Workyard approaches the problem from the field instead of the office. Its core is accurate GPS time tracking and workforce management, with CRM and lead features layered into the higher tiers. For contractors whose biggest leak is labor cost and job-site hours, not lost bids, that ordering makes sense.

The standout is location accuracy. The time tracking is built to survive on real job sites and reduce the payroll guesswork that eats margin. Time tracking starts at $8/user/month and workforce management at $12/user/month, with CRM features in the broader plans.

Where it falls short: the sales pipeline is the weaker half of the product. If lead follow-up is your main pain, a dedicated CRM like Pipedrive or a trade platform like JobNimbus will serve you better. Workyard earns its place when crew management and accurate labor costing are the priority and CRM is a nice bonus.

How to choose

Skip the feature checklist and answer one question first: what's actually leaking money? If it's lost leads and slow follow-up, you want a CRM-first tool (Pipedrive, HubSpot). If it's chaos across jobs, you want a platform (Buildertrend, BuildBook, Contractor Foreman). If it's labor cost, start with Workyard.

Then filter by trade and size:

  • Roofing, siding, restoration: JobNimbus, full stop. The insurance and measurement integrations save real hours.
  • Custom home builders, remodelers: BuildBook for value, Buildertrend when you outgrow it.
  • Service trades (plumbing, HVAC, electrical): a simple pipeline like Pipedrive plus your existing scheduling tool.
  • Commercial GCs above $10M: Procore, and budget for onboarding.
  • Tight budget, want everything: Contractor Foreman.

Last rule: run a real trial with real lead data and your two slowest steps. The CRM that wins is the one your crew opens on a Tuesday morning, not the one with the longest feature list. Before you commit, Dupple X is a low-risk way to test AI-assisted follow-up and proposal drafting against whichever platform you pick. Start a yearly trial here.

FAQ

What is the best CRM for a small construction company?

For most small companies it comes down to trade. Roofing and exterior contractors should start with JobNimbus. Residential builders and remodelers get the best value from BuildBook at $79/month. If you mainly need to stop losing leads and already have project tools, Pipedrive at $14/user/month is the cleanest and cheapest entry point.

How much does construction CRM software cost?

It ranges widely in 2026. A pure sales CRM like Pipedrive starts at $14/user/month and HubSpot's CRM is free. Trade platforms like BuildBook run $79 to $249/month, JobNimbus lands around $350 to $620/month for a small crew once add-ons are included, Buildertrend quotes roughly $400 to $1,100/month, and Procore runs $4,500 to $60,000+/year depending on your construction volume.

Do I need a construction-specific CRM or will a general one work?

If your only goal is managing leads and follow-up, a general CRM like Pipedrive or HubSpot works fine and costs less. You need a construction-specific tool when you want estimating, job scheduling, change orders, selections, or insurance claim tracking living in the same place as your pipeline. Most growing builders end up wanting that integration.

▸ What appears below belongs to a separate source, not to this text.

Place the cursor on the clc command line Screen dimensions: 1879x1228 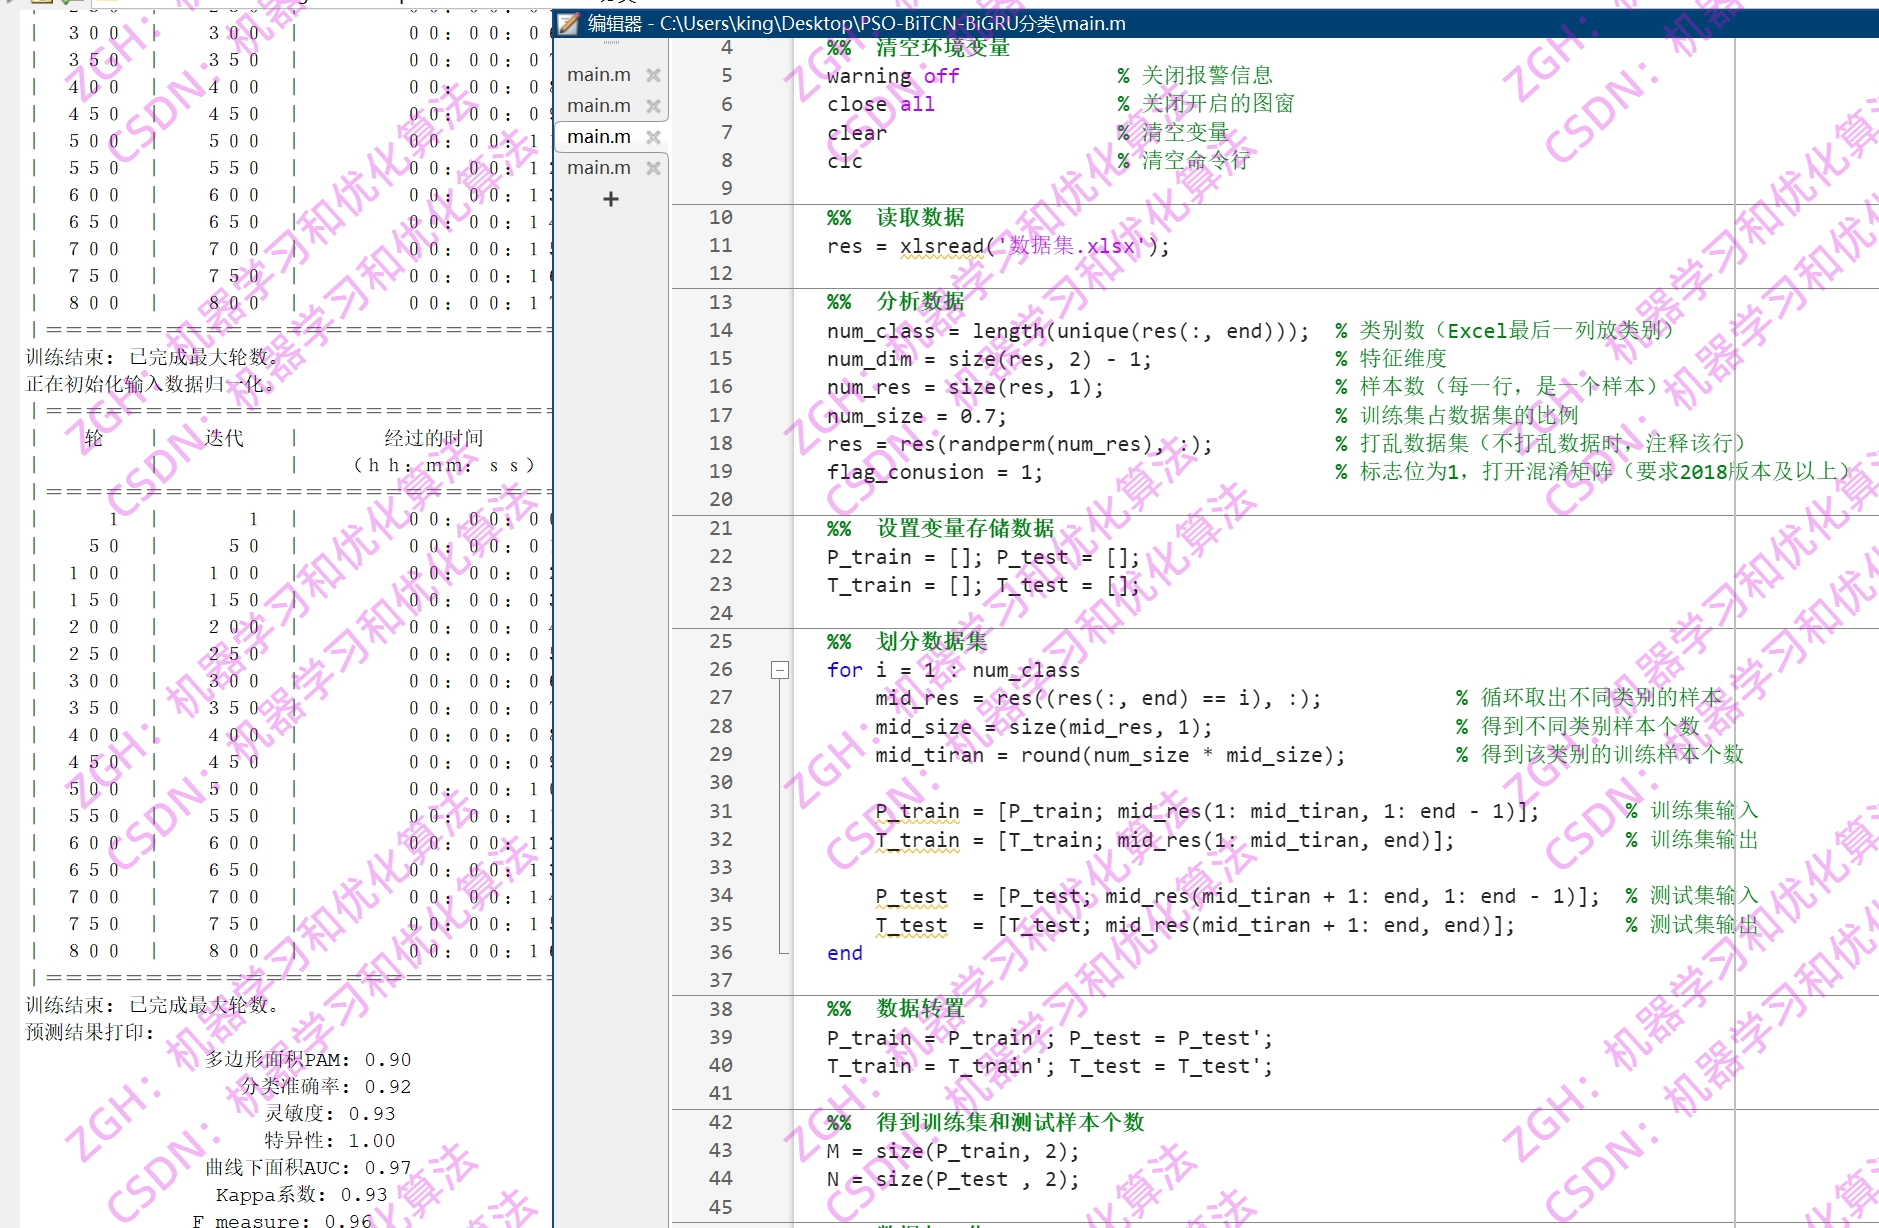tap(845, 160)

Is JobNimbus only for roofing?

No, but it's clearly best there. JobNimbus works for any contractor that runs jobs through a pipeline, and siding, gutter, and general restoration trades fit naturally. The insurance claim tracking and aerial measurement integrations are tuned for exterior work, so a plumber or interior remodeler wouldn't use half of what they're paying for.

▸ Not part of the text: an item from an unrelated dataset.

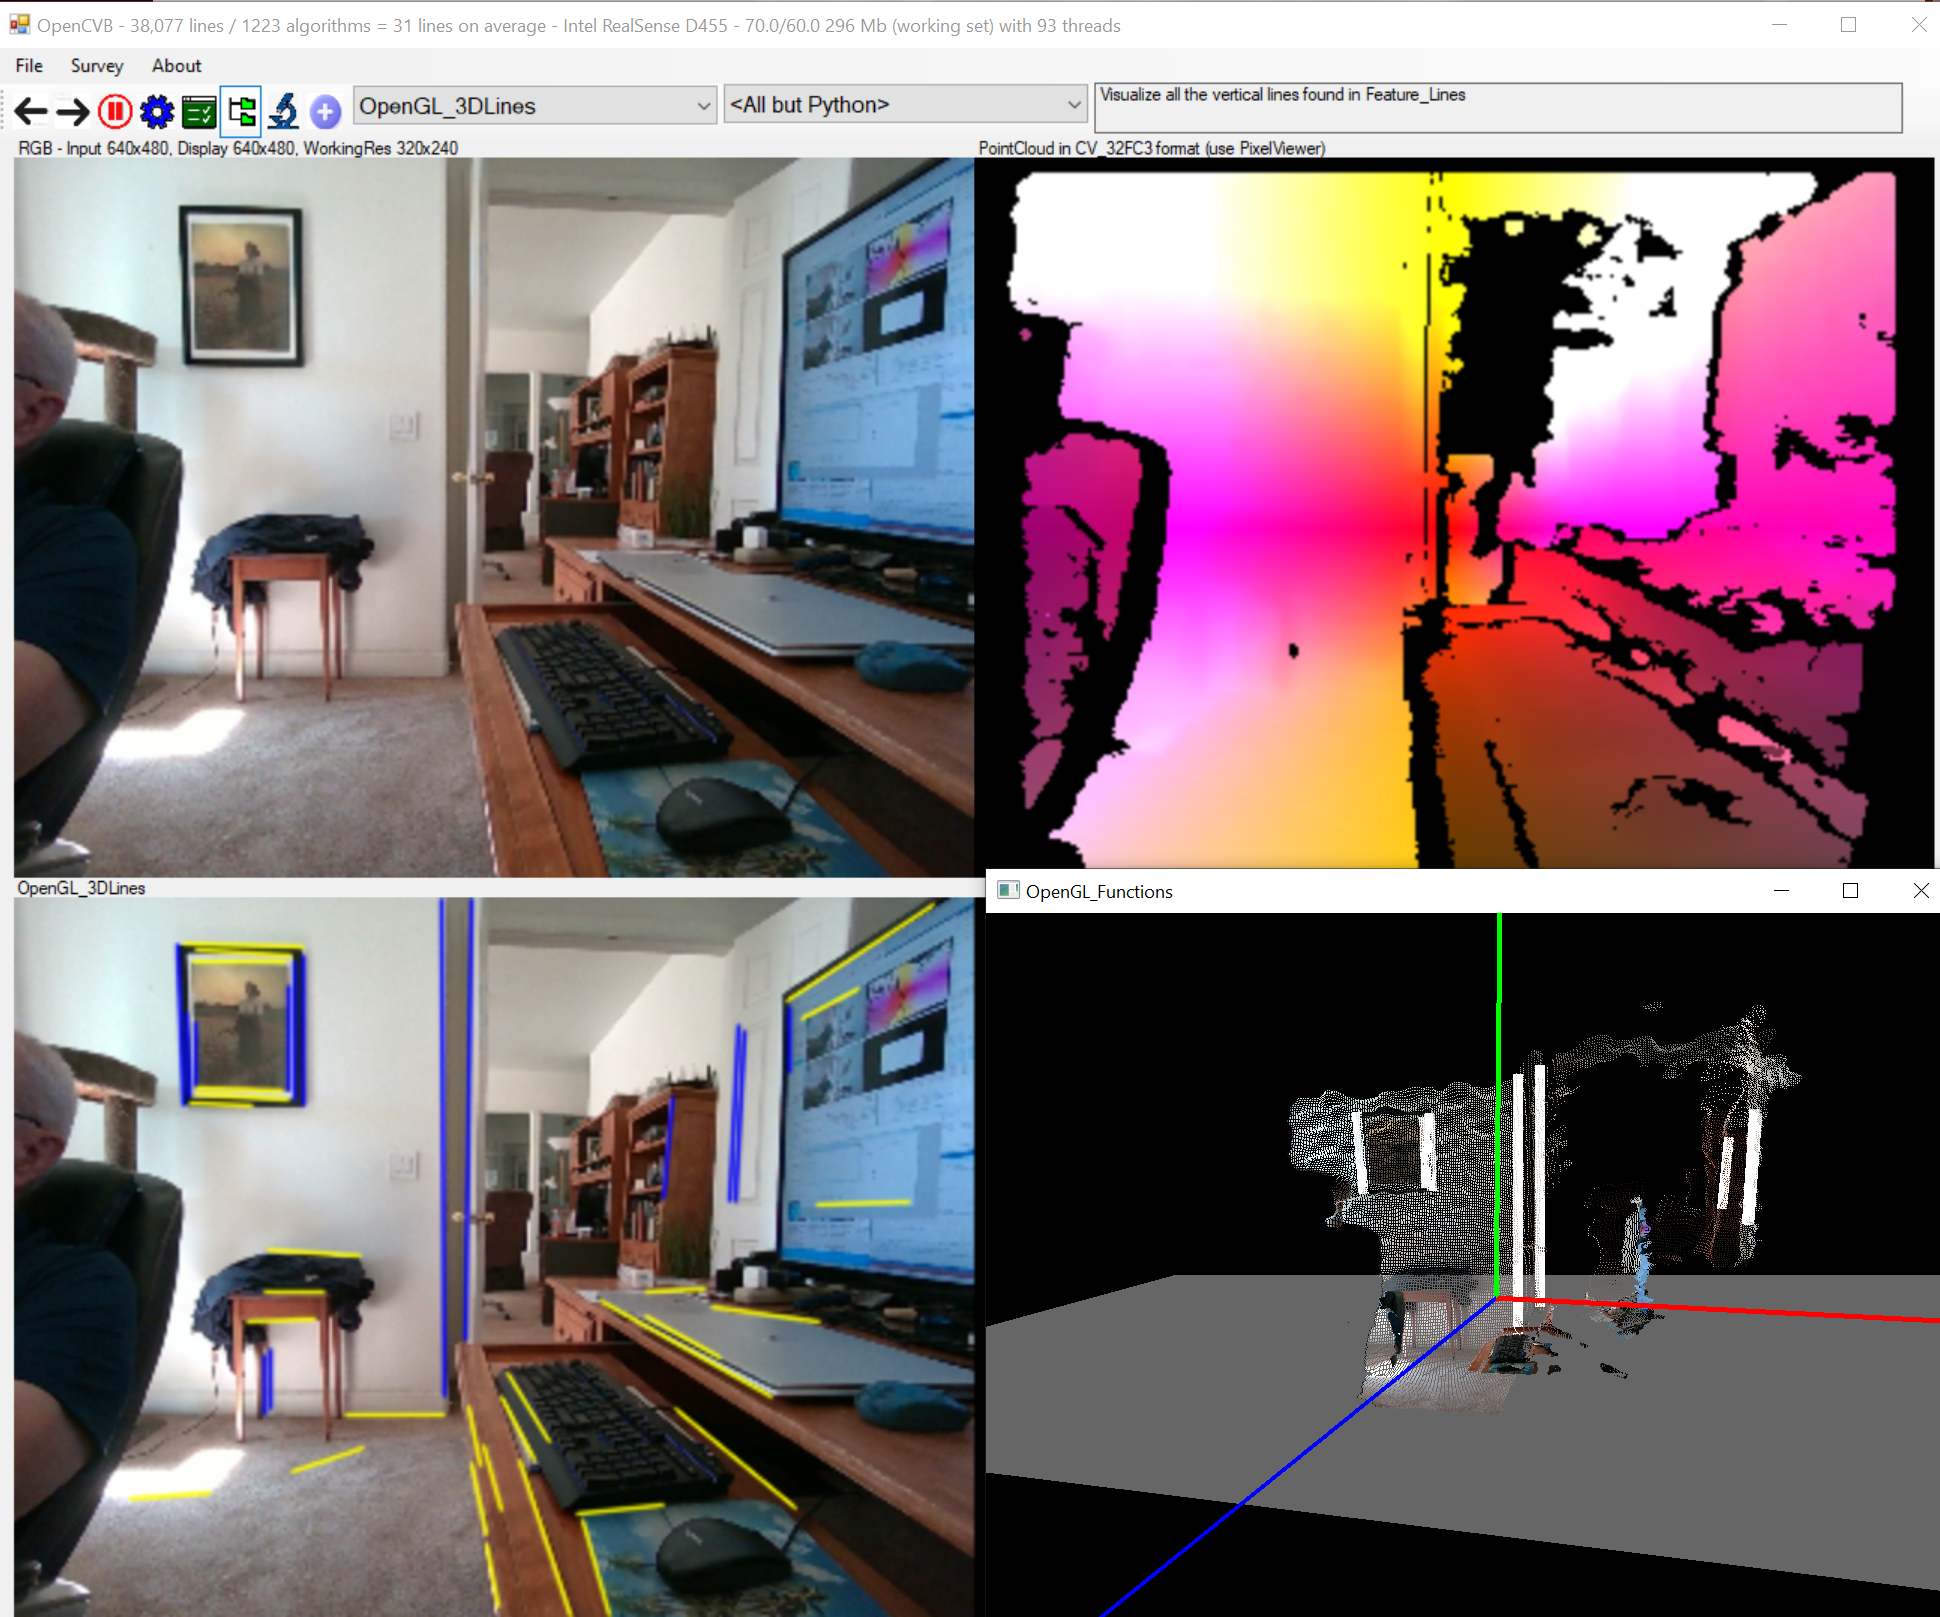Viewport: 1940px width, 1617px height.
Task: Click the back arrow to previous algorithm
Action: [x=31, y=110]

What's the cheapest construction CRM with project management included?

Contractor Foreman at $49/month is the budget pick that still bundles estimating, invoicing, CRM, time tracking, and a client portal. BuildBook at $79/month annually is the next step up with a more polished client experience. Both undercut Buildertrend and Procore by a wide margin while covering the essentials a small contractor needs.

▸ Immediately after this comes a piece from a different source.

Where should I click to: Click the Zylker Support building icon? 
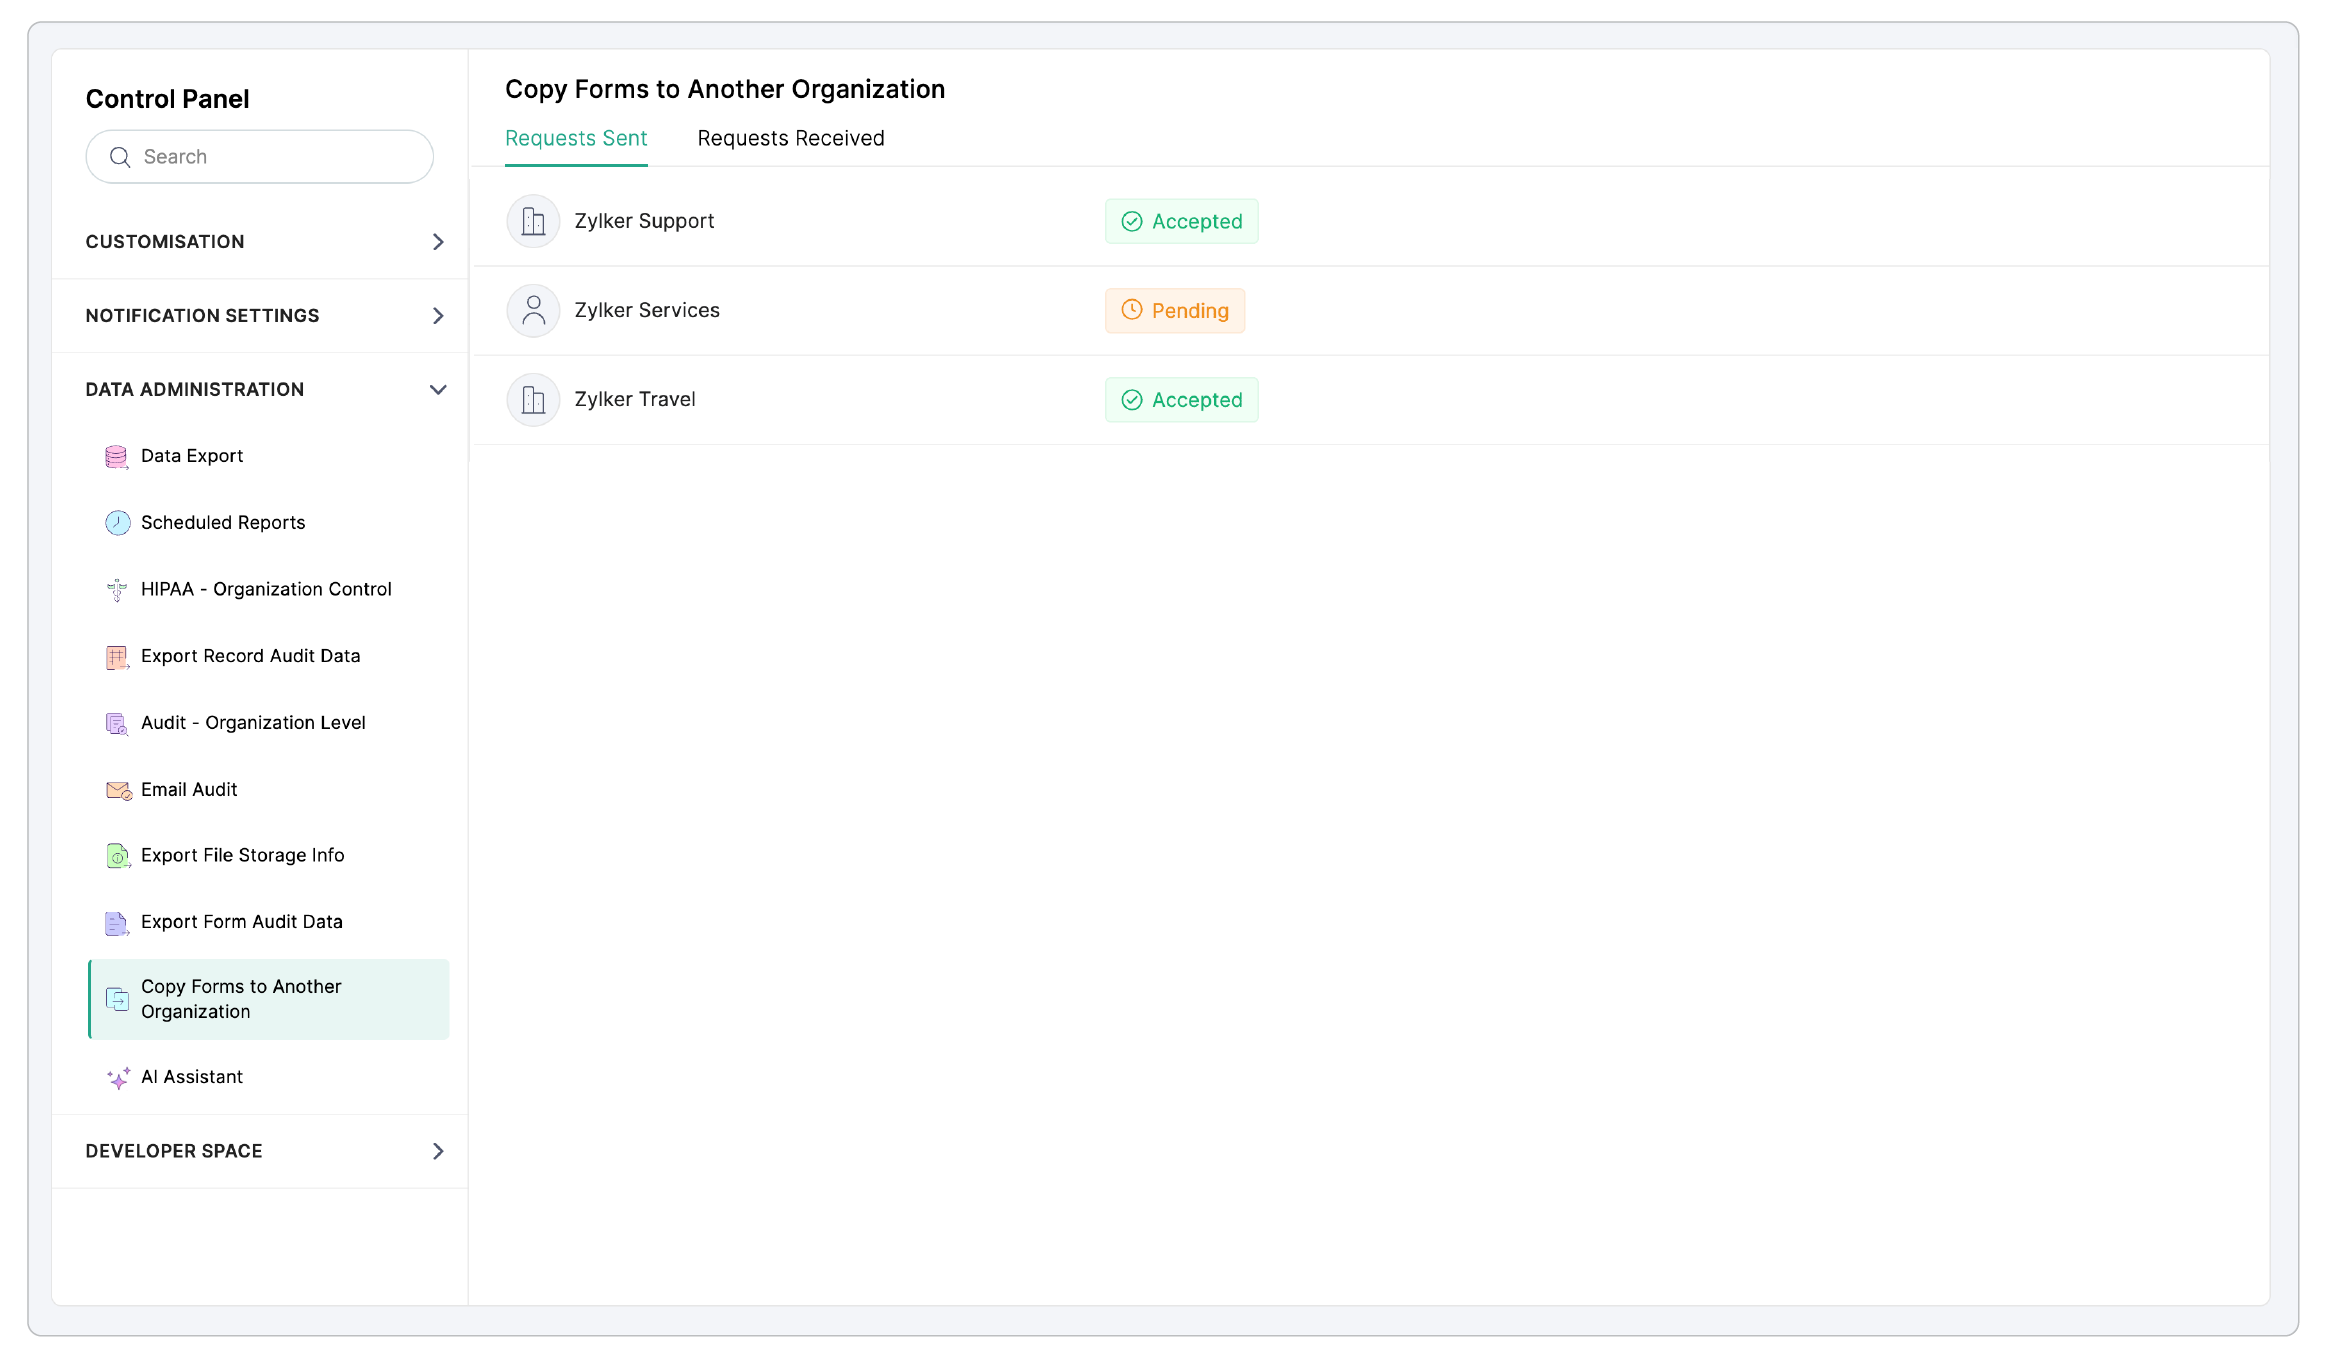[533, 222]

Can I run lead generation and a CRM in the same tool?

Partly. HubSpot comes closest, since its free CRM pairs with real marketing and inbound tooling. Most trade platforms focus on managing leads after they arrive, not generating them. For active outreach and prospecting you'll usually add dedicated tools, which I cover in the best AI sales tools guide, and feed those leads into whichever CRM you choose.